Do this
Rewrite the material from the line with "Task: Click VALUE" through the end, including that line, swapping "knob" for "dial" and keeping everything else the same. Leave the pictures out.
━━━━━ Records shown ━━━━━
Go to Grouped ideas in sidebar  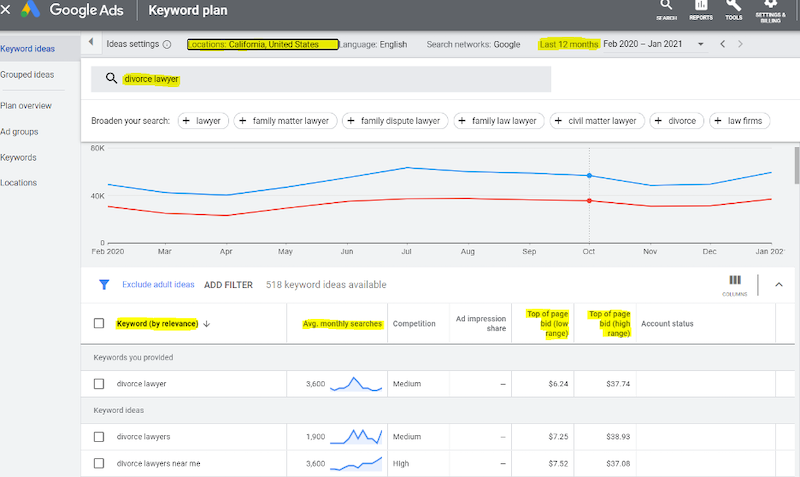(27, 74)
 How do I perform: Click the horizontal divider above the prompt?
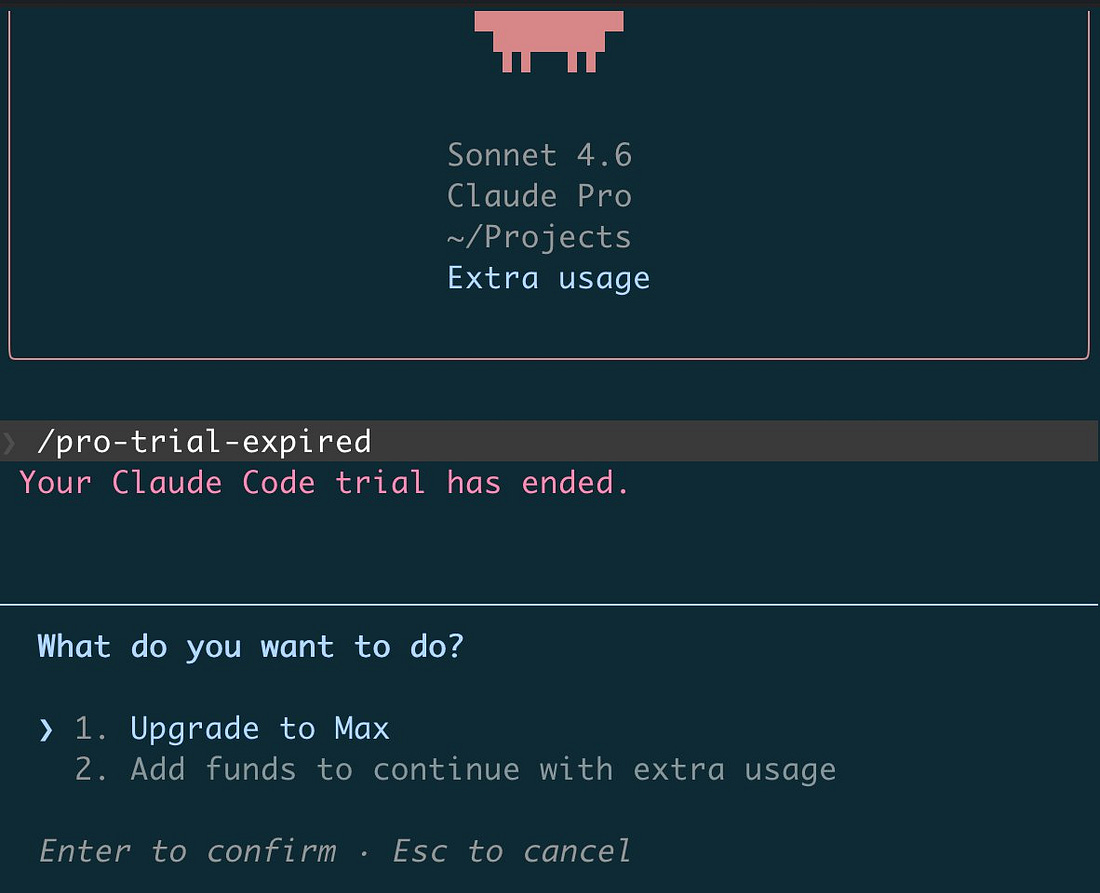pyautogui.click(x=550, y=604)
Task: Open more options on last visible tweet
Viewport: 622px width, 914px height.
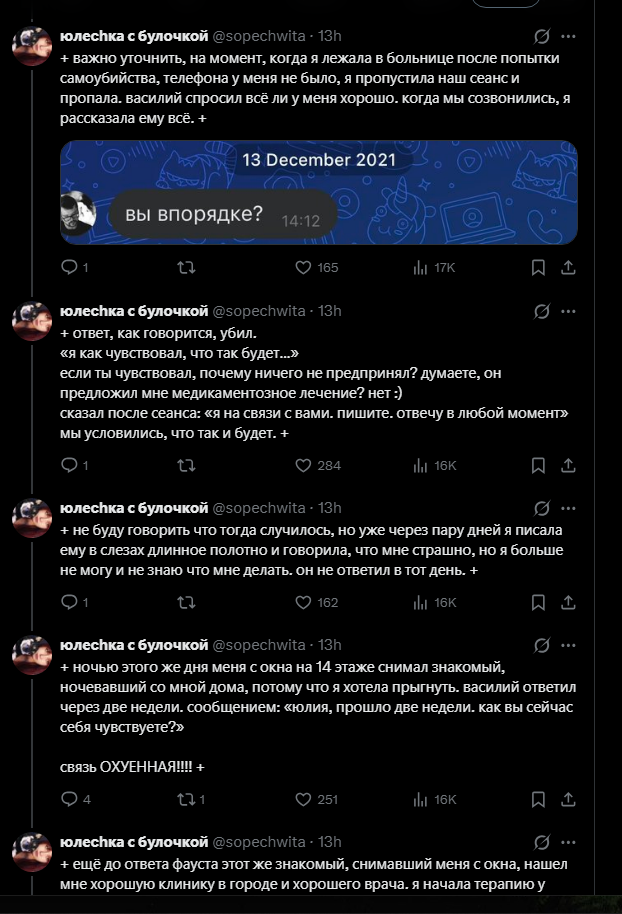Action: click(x=568, y=842)
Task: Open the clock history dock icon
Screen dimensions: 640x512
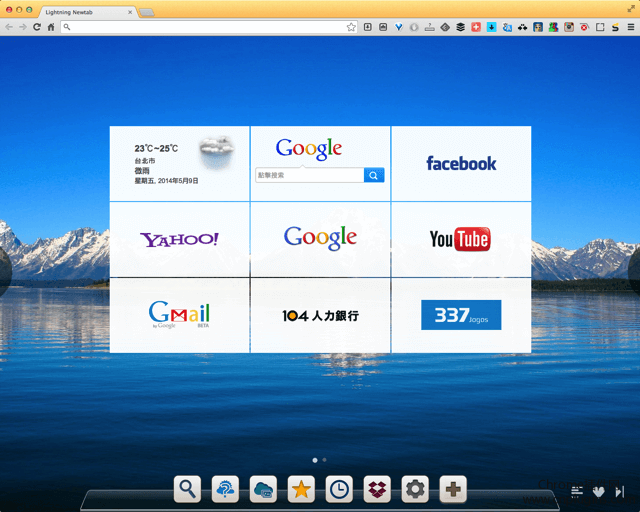Action: pos(339,489)
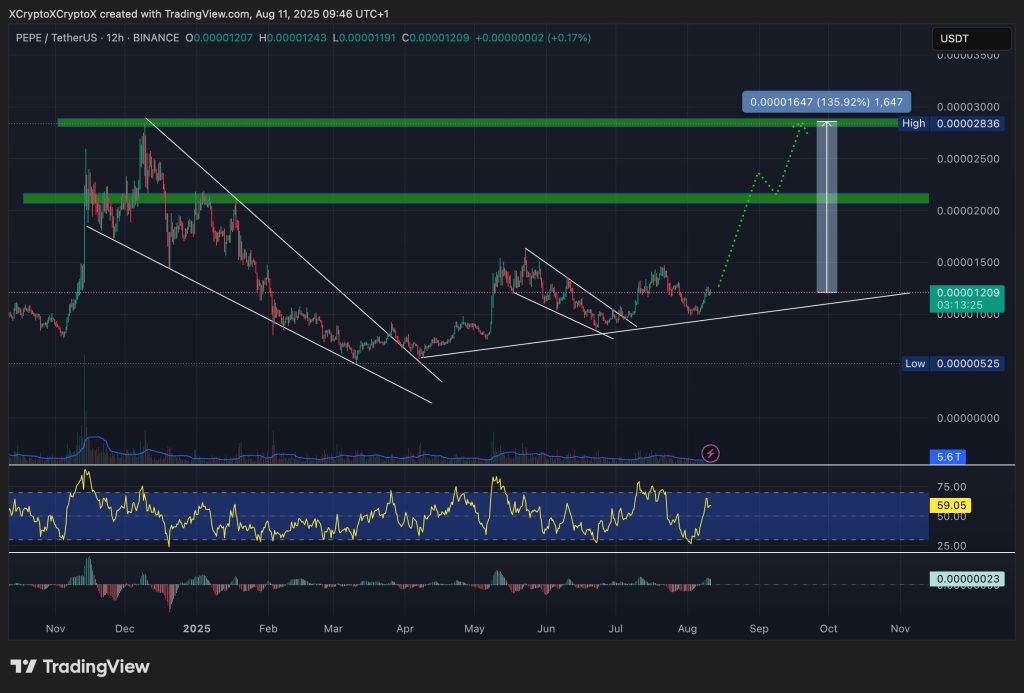Click the Aug label on the time axis
This screenshot has width=1024, height=693.
(x=687, y=629)
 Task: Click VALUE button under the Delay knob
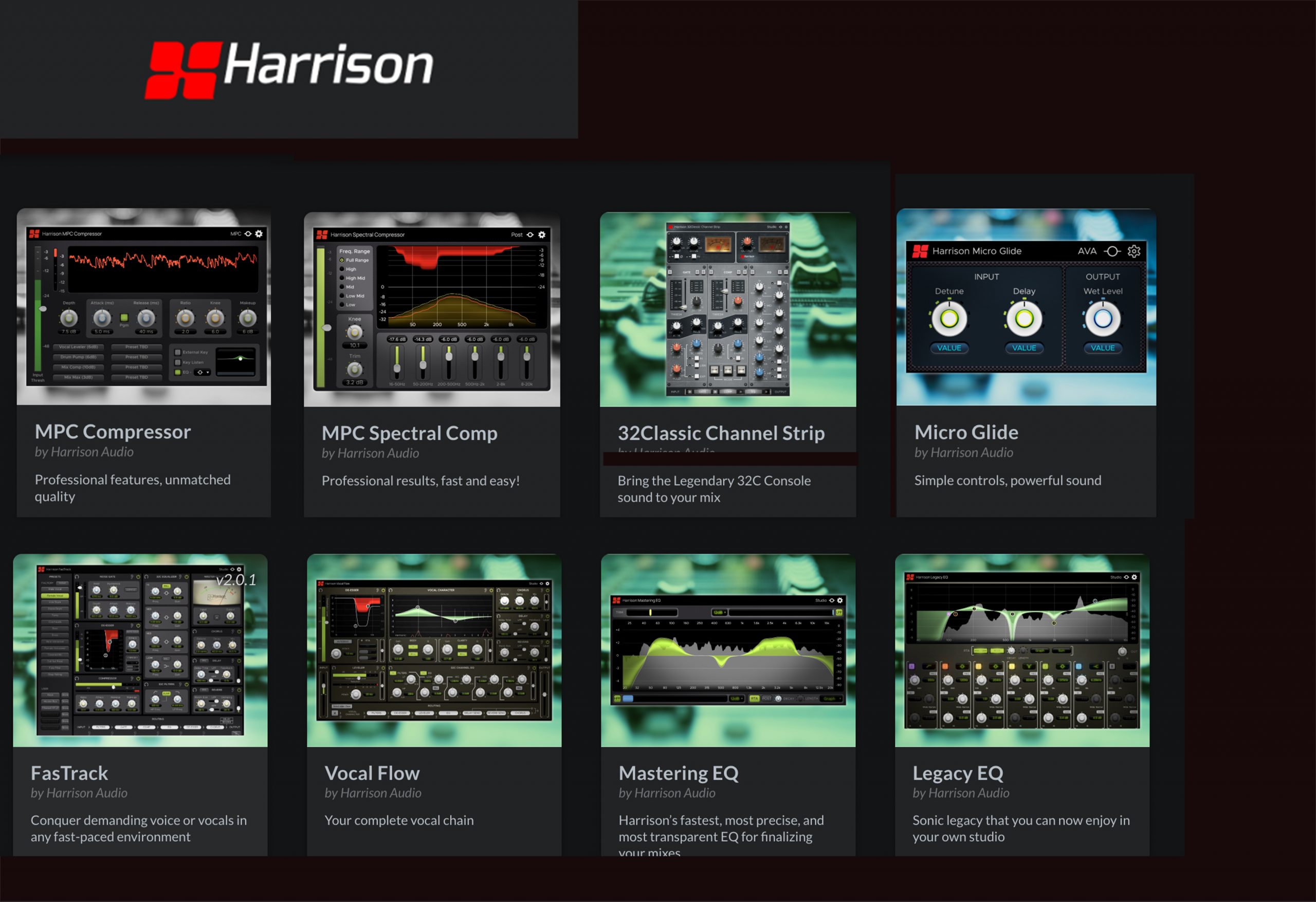[1024, 347]
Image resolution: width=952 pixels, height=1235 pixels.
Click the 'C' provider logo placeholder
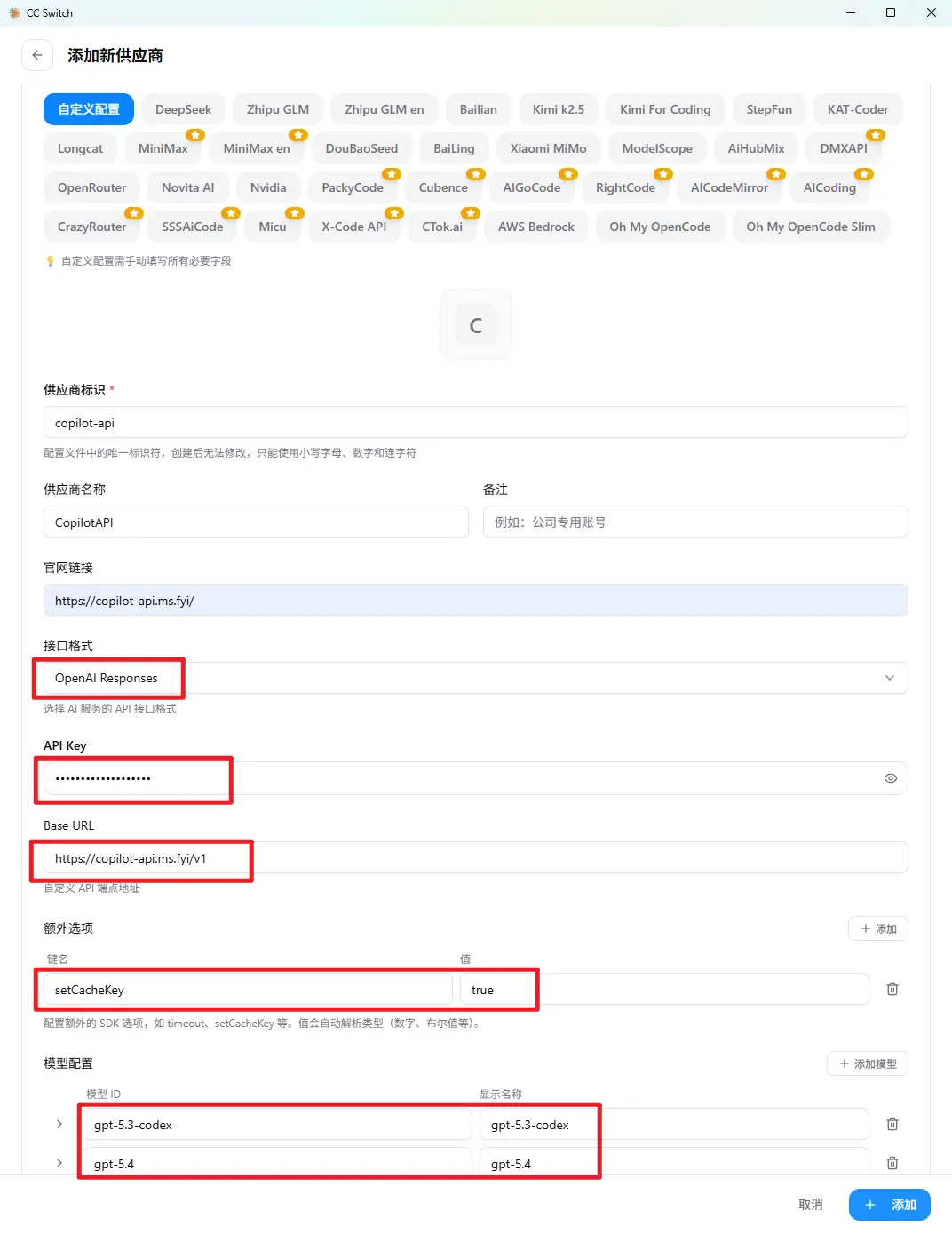point(476,324)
━━━━━
Output of the exercise
 Task: Click VALUE button under the Delay dial
[1024, 347]
Image resolution: width=952 pixels, height=1235 pixels.
Click the 'C' provider logo placeholder
point(476,324)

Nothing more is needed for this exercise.